Mas, quando os trabalhos de abertura do Sínodo terminaram na manhã de 7 de outubro, essa prática de transparência efetivamente cessou. Não houve nenhuma transmissão ao vivo das discussões dos bispos, nenhuma divulgação oficial dos seus textos e, até o momento, nenhuma publicação do trabalho dos pequenos grupos de trabalho do Sínodo.
Em vez disso, a Sala de Imprensa vaticana vem produzindo resumos bastante breves e secos das principais questões discutidas na Sala do Sínodo a cada dia e organizando briefings diários em que os membros da imprensa podem tentar obter mais informações com dois ou três participantes do Sínodo que são disponibilizados.
As autoridades vaticanas dizem que o sigilo do processo sinodal é necessário para garantir que os 184 bispos e padres e um irmão religioso que participam como membros votantes possam falar livremente e promovam um verdadeiro discernimento sobre as necessidades da Igreja na Amazônia hoje.
Vários teólogos e antigos observadores do Sínodo dos Bispos, criado pelo Papa Paulo VI em 1965, quando o Concílio Vaticano II estava terminando, evocaram uma tensão entre o desejo de transparência no processo sinodal e a necessidade de que as lideranças da Igreja tenham tempo para verdadeiramente discernir.
O padre jesuíta Thomas Reese, que relatou a maioria das reuniões do sínodo realizadas desde 1985, disse simplesmente: “Há muito menos coisas sendo divulgadas agora do que no passado”.
“Nós recebemos esses resumos e não temos nenhuma ideia de quem se pronunciou ou de até que ponto são representativos”, disse Reese, ex-analista do NCR que agora escreve para o Religion News Service.
Ele apontou para o exemplo do resumo do dia 14 de outubro, que dizia que uma pessoa na Sala do Sínodo havia defendido que a Igreja mantenha sua prática atual do celibato obrigatório para os padres, ao invés de permitir padres casados com base na região, o que é frequentemente referido com o termo latino viri probati.

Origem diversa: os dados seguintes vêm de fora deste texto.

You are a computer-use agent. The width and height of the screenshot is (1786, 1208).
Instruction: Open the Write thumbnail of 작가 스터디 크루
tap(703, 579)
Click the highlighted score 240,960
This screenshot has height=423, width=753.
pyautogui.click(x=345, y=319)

“Não sabemos de quem se trata”, disse Reese. “Não sabemos o quão representativo ele é, quantas pessoas estão dizendo isso, em oposição a quantas pessoas estão falando em favor dos viri probati.”
A Ir. Janice Farnham, professora aposentada de História da Igreja na Escola de Teologia e Ministério do Boston College, observou que o Papa Francisco mencionou frequentemente que o sínodo não é um órgão deliberativo. Ele é uma comunidade consultiva envolvida em um processo de discernimento, disse ela, e os bispos fazem recomendações ao pontífice para a sua consideração e possível tomada de decisão.
“O que Francisco tem feito com cada sínodo sucessivo (...) é deixar claro que é preciso haver mais vozes, mais experiências, mais diversidade – para ajudar os bispos presentes a escutar, discernir e fazer recomendações”, disse Farnham, membro das Religiosas de Jesus e Maria.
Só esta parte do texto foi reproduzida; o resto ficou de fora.